I am preparing an army to move against General Johnston. General Grant sends me word of the surrender and troop movements
NEAR Vicksburg, July 4, 1863
Ord will only get off a DIVISION of his corp tonight, and balance tomorrow. Steele will get off before daylight tomorrow; I have just returned from a visit to the admiral, at Vicksburg Landing. The number of prisoners as given by the rebels is 27,000. There is much more artillery than we thought; the field-pieces are given at 128, and about 100 siege guns.
U. S. GRANT.
I replied as follows:
HEADQUARTERS EXPEDITION, Fox’s, July 4, 1863
Your dispatch announcing the magnitude of the capture of Vicksburg is most gratifying; the importance of the place in our case cannot be exaggerated. I have left Kimball’s DIVISION at Haynes’ Bluff, with instructions to picket at Oak Ridge. I will order General McArthur to relieve Osterhaus at the bridge tomorrow, so that Osterhaus may report to General Ord. Three bridges will be built tomorrow at Birdsong, Messinger’s and the railroad crossing.
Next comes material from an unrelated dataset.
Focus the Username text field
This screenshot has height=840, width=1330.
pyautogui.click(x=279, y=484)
Tomorrow, I suppose, Ord and Steele will be up, so that next day I will cross and move in force on Bolton.
The enemy showed one gun opposite Messinger’s, (this place); I am willing for Johnston to meet us at once, the nearer the river the better. If he declines, I will follow promptly to Clinton; then I can discover if Johnston is scattered or concentrated, when I will act accordingly. I have not yet heard if the prisoners are to be paroled here or sent north. The farmers and families out here acknowledge the magnitude of this loss, and now beg to know their fate. All crops are destroyed and cattle eaten up. You will give their case your attention as soon as more important business is disposed of. At least I promise them this. I advise, then, if you find a locomotive, that you run cars out to Big Black River and make that a depot.
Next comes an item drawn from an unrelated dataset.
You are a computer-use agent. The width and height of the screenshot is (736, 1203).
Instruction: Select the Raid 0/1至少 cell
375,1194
Please tell Wilson or Miles D. McAlester about the maps east of Big Black River; I am without any. I feel an intense curiosity to see Vicksburg and its people, but recognize the importance of my present task, and think of nothing else. I will keep a few orderlies at Osterhaus’, which is now my nearest telegraph office.
W. T. SHERMAN
I have communicated to General Osterhaus:
CAMP AT FOX’S, July 4, 1863
General OSTERHAUS, Railroad Bridge:
DEAR GENERAL: You are already aware that I am ordered to move across Black River to attack Johnston. I propose that Ord’s corps cross at your position, mine at Messinger’s, above Bridgeport, and Parke at Birdsong. You now have a bridge, and the other corps are now at the other points, and will make theirs tomorrow. The next day I want to move direct on Bolton. You will, on General Ord’s arrival, report to him, and be prepared to move with him.
McPherson’s corps remains at Vicksburg, of which General McArthur has three brigades. Two of these will relieve you at the Ridge. Impart to McArthur, the benefit of your knowledge of the position and surrounding country, and advise him as to the advisability of getting a locomotive and cars in Vicksburg, to bring out supplies to the bridge, as a depot for us during our movement on Johnston.
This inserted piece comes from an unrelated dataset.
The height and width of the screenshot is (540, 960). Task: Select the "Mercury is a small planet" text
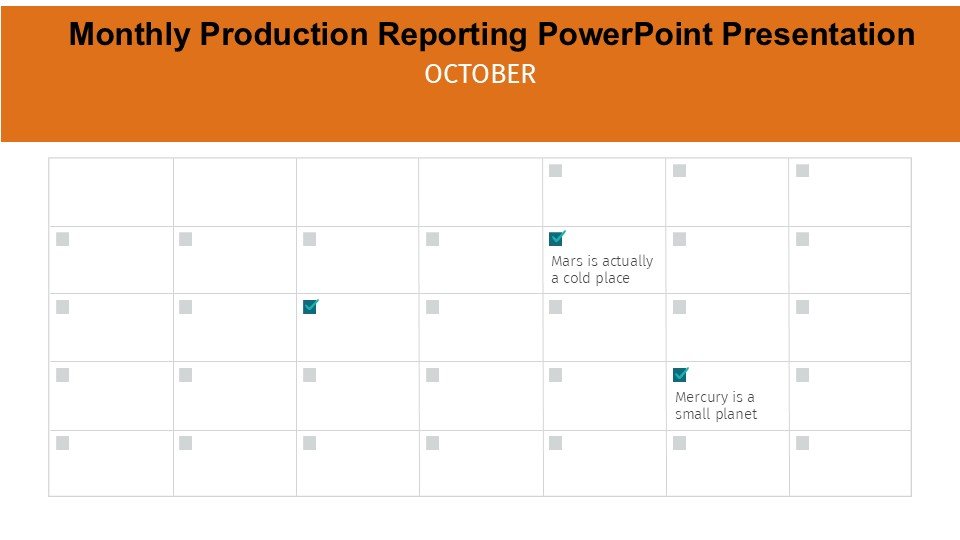point(716,405)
The enemy displayed quite a force at Messinger’s this p. m., with a gun. Please feel forward with a small force as far as Amsterdam. I am perfectly willing the enemy should come as far this way as possible, as I fear the dust, heat, and drought quite as much as the enemy. The nearer he comes to our depot the better.
The importance of Vicksburg increases as examined. General Grant telegraphs 27,000 prisoners, 127 field guns, and 100 heavy barbette and siege guns. These are large figures for our country, and remind one of the old country. I will see General Ord before we actually cross Black River, and will mention you, as I believe you are comparative strangers. Have you any maps of the ground east of the Black? I sent my old ones off, supposing we were done with them. I have sent to Vicksburg for a supply, but would be glad to have any that you possess to copy from.